# Setup

### Imports

These imports are slightly less than in `con_sent.ipynb` since this notebook is mean to play around with the results of the sentiment analysis rather than actually run it

In [1]:
import pandas as pd
import bisect
from gensim import models,corpora,utils
from collections import defaultdict

### Data

Below imports `full_df` which is a pandas dataframe, this will take around 4-5 minutes

In [2]:
full_df = pd.read_csv("emojiTranslatedCleanedNoUnderscore.csv", na_filter= False, parse_dates = ['created_at'],
                      dtype = {'tweet_id': str,'in_response_to_tweet_id': str, 'inbound':bool, 'response_tweet_id':str })
full_df.set_index("tweet_id", inplace = True)

full_df.head()

Unnamed: 0_level_0,Unnamed: 0,author_id,inbound,created_at,text,response_tweet_id,in_response_to_tweet_id
tweet_id,Unnamed: 1_level_1,Unnamed: 2_level_1,Unnamed: 3_level_1,Unnamed: 4_level_1,Unnamed: 5_level_1,Unnamed: 6_level_1,Unnamed: 7_level_1
1,0,sprintcare,False,2017-10-31 22:10:47+00:00,I understand. I would like to assist you. We ...,2.0,3.0
2,1,115712,True,2017-10-31 22:11:45+00:00,@sprintcare and how do you propose we do that,,1.0
3,2,115712,True,2017-10-31 22:08:27+00:00,@sprintcare I have sent several private messag...,1.0,4.0
4,3,sprintcare,False,2017-10-31 21:54:49+00:00,Please send us a Private Message so that we c...,3.0,5.0
5,4,115712,True,2017-10-31 21:49:35+00:00,@sprintcare I did.,4.0,6.0


Below imports `sentiment_pairs_df` which is a pandas dataframe which holds the three tweets that make up the (sub)thread in which the difference in sentiment is recorded 

In [3]:
sentiment_pairs_df = pd.read_csv("con_sent.csv")
sentiment_pairs_df.set_index('Unnamed: 0', inplace = True)

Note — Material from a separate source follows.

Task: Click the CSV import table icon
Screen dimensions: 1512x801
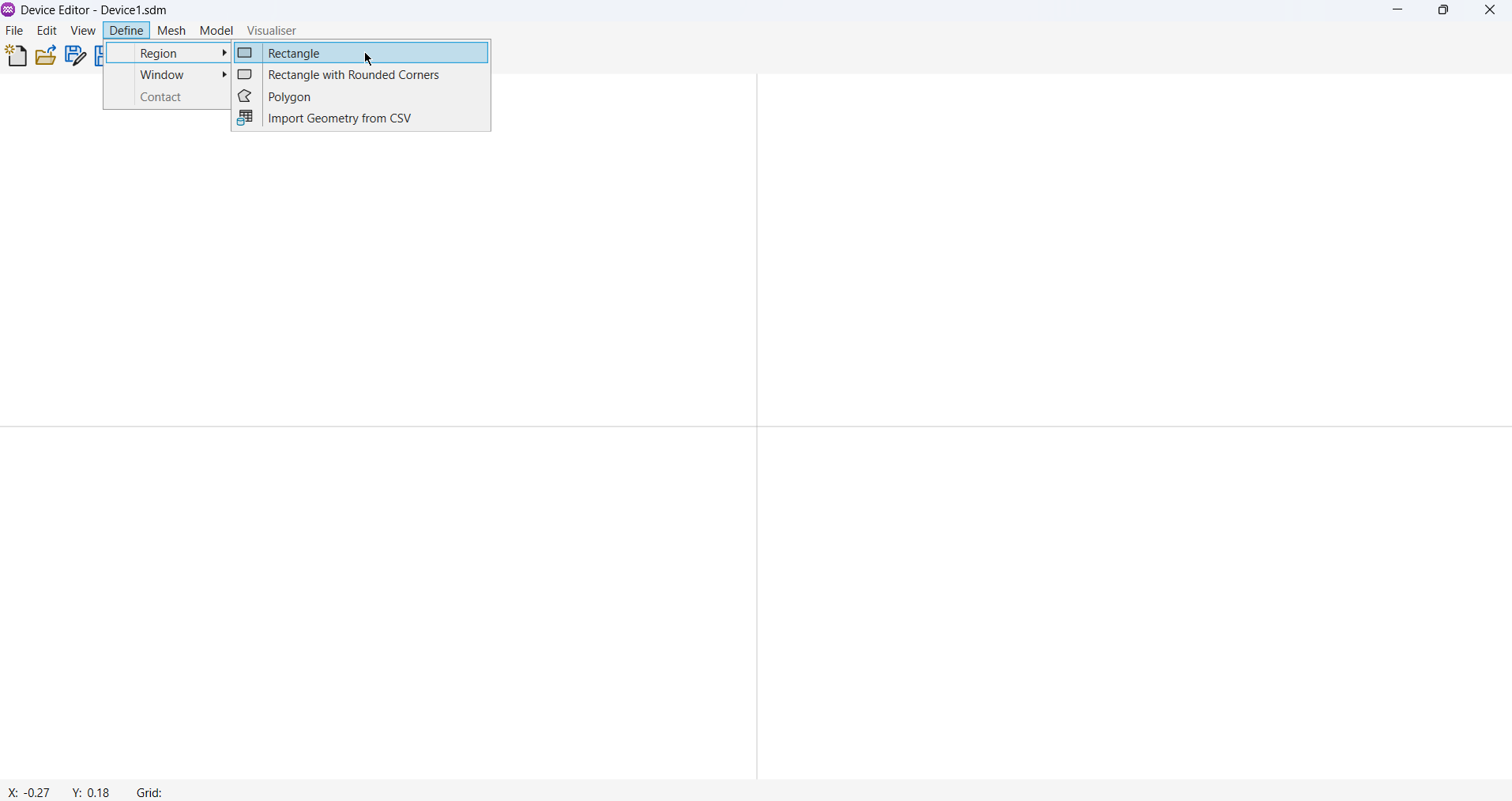Action: 246,119
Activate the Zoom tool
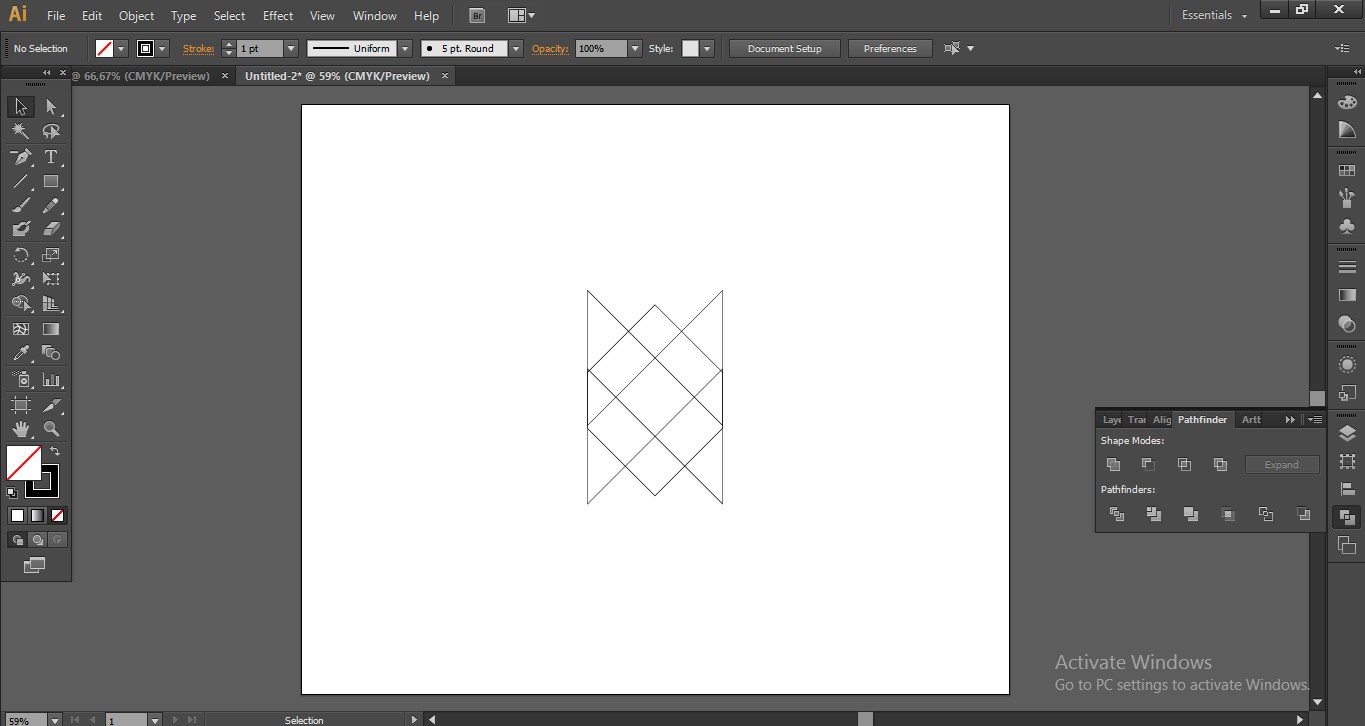 pos(51,429)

num_rows = sentiment_pairs_df.shape[0]
sentiment_pairs_df.head()

Unnamed: 0_level_0,first_tweet_id,second_tweet_id,third_tweet_id,company,sentiment_change
Unnamed: 0,Unnamed: 1_level_1,Unnamed: 2_level_1,Unnamed: 3_level_1,Unnamed: 4_level_1,Unnamed: 5_level_1
0,8,6,5,sprintcare,1.0
1,5,4,3,sprintcare,-1.0
2,3,1,2,sprintcare,1.0
3,18,17,16,sprintcare,1.333333
4,16,15,12,sprintcare,-0.5


# Functions

Below are a wealth of documented functions used both to analyze what you saw in our presentation as well as a few extras to play around with the data.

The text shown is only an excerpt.